Nginx combines web server, reverse proxy, and load balancing features to smooth traffic flow between clients and servers, but without adding too much overhead in terms of setup and configuration – which, judging by the survey results, is proving to be a popular strategy. Certainly, typing ‘how to migrate from Apache to Nginx’ into a popular search engine returns plenty of hits, which could also be telling in terms of web server trends.

However, given the often mission-critical nature of web servers in many organizations, switching from one platform to another is no small undertaking. Many would-be migrations will be hampered by the “if it ain’t broke, don’t fix it” mindset, despite any apparent advantages of one platform over another.

Need for speed

Apache has further close competition from LiteSpeed, which added just under a three-quarters of a million sites to its ecosystem, compared with the previous month. LiteSpeed’s web server software (available in community and enterprise forms) is sometimes dubbed a drop-in replacement for Apache – in other words, a solution that doesn’t require major code or configuration changes. And one of the biggest benefits of making the swap, according to reports, is performance. Speed tests show that LiteSpeed Web Server outperforms Apache in handling requests for popular platforms such Magneto – the widely used eCommerce framework acquired by Adobe in 2018.

Reasons for the speed boost, based on Litespeed’s literature, include a built-in cache engine with plugins for popular web apps (WordPress included, and many others), as well as other features such as a streamlined web application firewall (WAF). In independent tests, other providers – including Nginx, mentioned earlier – have also impressed against an Apache benchmark. And with metrics such as page loading time being so critical to success online, it’s easy to see why the web server software landscape doesn’t stand still.

Some of the clearest insights come from looking at the market share based on the top million busiest sites. Here, according to the Netcraft survey data, Cloudflare’s climb is steeper than even Litespeed, which could be down to several factors. Cloudflare, which began as an application for tracking down the source of email spam, now offers a range of services for accelerating internet applications and mobile experiences. To provide peak performance, users want architecture that can scale automatically to cope with surges in popularity that can happen almost in an instant – spiking behavior, which often goes hand in hand with digital growth.

Security features

A year ago, Cloudflare had 17.4% market share of the top million busiest sites – a proportion that has grown to more than 20% today. Apache on the other hand is down from 25.0% to 22.3% over the same period. And Microsoft has dipped below 6%, based on the Netcraft survey figures, as it continues to loose ground to its rivals at the bleeding edge of the web server software space. And at this point, it’s worth talking about security.

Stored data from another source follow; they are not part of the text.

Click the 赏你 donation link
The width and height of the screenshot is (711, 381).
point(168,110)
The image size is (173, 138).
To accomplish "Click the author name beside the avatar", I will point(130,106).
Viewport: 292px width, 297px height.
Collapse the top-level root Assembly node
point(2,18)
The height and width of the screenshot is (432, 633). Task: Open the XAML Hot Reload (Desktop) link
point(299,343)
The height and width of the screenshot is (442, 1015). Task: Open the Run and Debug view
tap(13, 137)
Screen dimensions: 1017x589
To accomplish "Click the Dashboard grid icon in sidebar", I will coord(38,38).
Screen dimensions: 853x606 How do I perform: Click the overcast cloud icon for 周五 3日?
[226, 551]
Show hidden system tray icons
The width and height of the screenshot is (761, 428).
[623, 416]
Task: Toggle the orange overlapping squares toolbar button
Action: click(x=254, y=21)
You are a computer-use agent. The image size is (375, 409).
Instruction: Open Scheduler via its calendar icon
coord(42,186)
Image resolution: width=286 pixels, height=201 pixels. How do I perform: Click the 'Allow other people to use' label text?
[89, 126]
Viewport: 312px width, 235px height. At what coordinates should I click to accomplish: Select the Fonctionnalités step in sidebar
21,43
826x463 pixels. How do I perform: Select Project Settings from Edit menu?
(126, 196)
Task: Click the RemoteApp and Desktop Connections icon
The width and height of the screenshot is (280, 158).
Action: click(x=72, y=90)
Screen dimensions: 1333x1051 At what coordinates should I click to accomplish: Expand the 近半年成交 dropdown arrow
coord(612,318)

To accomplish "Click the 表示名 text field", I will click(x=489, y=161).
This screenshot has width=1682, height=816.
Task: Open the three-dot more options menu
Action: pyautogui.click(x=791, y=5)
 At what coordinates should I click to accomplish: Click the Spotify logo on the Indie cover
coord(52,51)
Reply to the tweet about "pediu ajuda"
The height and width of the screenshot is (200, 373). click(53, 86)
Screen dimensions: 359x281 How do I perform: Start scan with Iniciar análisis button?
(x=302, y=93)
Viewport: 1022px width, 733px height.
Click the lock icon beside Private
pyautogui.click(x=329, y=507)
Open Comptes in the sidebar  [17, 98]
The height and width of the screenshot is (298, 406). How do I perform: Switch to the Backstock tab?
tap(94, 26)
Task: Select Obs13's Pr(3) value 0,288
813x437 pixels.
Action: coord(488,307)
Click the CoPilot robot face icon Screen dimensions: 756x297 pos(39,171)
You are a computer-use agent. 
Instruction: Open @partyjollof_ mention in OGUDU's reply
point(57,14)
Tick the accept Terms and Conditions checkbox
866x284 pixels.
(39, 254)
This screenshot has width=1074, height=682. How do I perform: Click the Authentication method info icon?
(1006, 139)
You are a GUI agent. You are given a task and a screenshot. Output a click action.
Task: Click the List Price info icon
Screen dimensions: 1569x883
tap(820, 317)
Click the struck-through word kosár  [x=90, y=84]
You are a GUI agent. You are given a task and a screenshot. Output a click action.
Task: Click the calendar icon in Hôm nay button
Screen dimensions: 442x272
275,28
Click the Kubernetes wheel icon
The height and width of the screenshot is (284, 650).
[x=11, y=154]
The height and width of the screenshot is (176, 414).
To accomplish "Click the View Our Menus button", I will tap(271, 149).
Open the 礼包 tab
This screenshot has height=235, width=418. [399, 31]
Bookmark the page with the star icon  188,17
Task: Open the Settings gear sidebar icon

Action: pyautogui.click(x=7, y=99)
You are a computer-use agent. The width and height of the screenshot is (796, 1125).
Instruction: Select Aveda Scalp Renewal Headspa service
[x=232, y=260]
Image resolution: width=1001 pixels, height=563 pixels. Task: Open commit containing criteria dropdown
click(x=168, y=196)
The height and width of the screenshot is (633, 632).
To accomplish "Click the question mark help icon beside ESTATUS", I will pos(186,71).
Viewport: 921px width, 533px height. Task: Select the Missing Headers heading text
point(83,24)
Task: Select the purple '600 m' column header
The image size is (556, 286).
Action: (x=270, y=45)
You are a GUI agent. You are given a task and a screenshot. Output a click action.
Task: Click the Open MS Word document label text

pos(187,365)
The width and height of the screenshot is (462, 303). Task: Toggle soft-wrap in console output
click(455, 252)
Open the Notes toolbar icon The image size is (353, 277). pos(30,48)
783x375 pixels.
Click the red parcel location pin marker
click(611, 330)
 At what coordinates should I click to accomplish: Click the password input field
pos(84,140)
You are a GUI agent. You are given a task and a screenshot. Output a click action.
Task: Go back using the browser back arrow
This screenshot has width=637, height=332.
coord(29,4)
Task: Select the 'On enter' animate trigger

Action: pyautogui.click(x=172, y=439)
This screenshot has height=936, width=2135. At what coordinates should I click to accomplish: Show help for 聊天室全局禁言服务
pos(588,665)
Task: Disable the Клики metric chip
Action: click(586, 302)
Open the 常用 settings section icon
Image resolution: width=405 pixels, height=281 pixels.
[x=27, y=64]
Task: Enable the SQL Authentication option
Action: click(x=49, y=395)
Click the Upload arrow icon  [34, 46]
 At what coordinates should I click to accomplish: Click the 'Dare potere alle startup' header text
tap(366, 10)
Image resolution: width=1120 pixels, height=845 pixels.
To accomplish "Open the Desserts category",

Long-time giants in the sector make big targets for bad actors looking to maximize the disruption caused by distributed denial of service (DDoS) attacks and other hostile campaigns. Given this, newer players can gain an advantage as their products will be less familiar to adversaries and, in principle, have fewer known vulnerabilities for IT managers to keep on top of with patching programs. Also, it’s not just about novelty, web servers today must provide a security perimeter in addition to their role in delivering content across the internet.

These security systems also serve as a trend-spotter for the tools, techniques, and procedures being deployed by adversaries, which included a giant 26 million requests per second DDoS attack detected by Cloudfare’s security system and named ‘Mantis’. Although most DDoS are small, reports of such large campaigns are growing in frequency . “Attackers concentrate their botnet’s power to try and wreak havoc with a single quick knockout blow — trying to avoid detection,” writes Omer Yoachimik, product Manager of Cloudfare’s DDoS protection service.

Fresh thinking

Providers need to keep their eyes peeled for security threats on all fronts as attackers are motivated to steal and manipulate information as well as disrupt services. In news relating to the web server analysis, Netcraft points to Microsoft’s announcement at the end of last month that ‘Attackers are increasingly leveraging Internet Information Services (IIS) extensions as covert backdoors into servers’. As can often be the case, the modular architecture that is a win for users in providing the flexibility to extend and customize platforms, can turn out to be inviting for bad actors too. By borrowing the same code structure as clean modules, attackers have found ways to make such tools difficult to identify – which means that developers always need to bring fresh thinking to their products.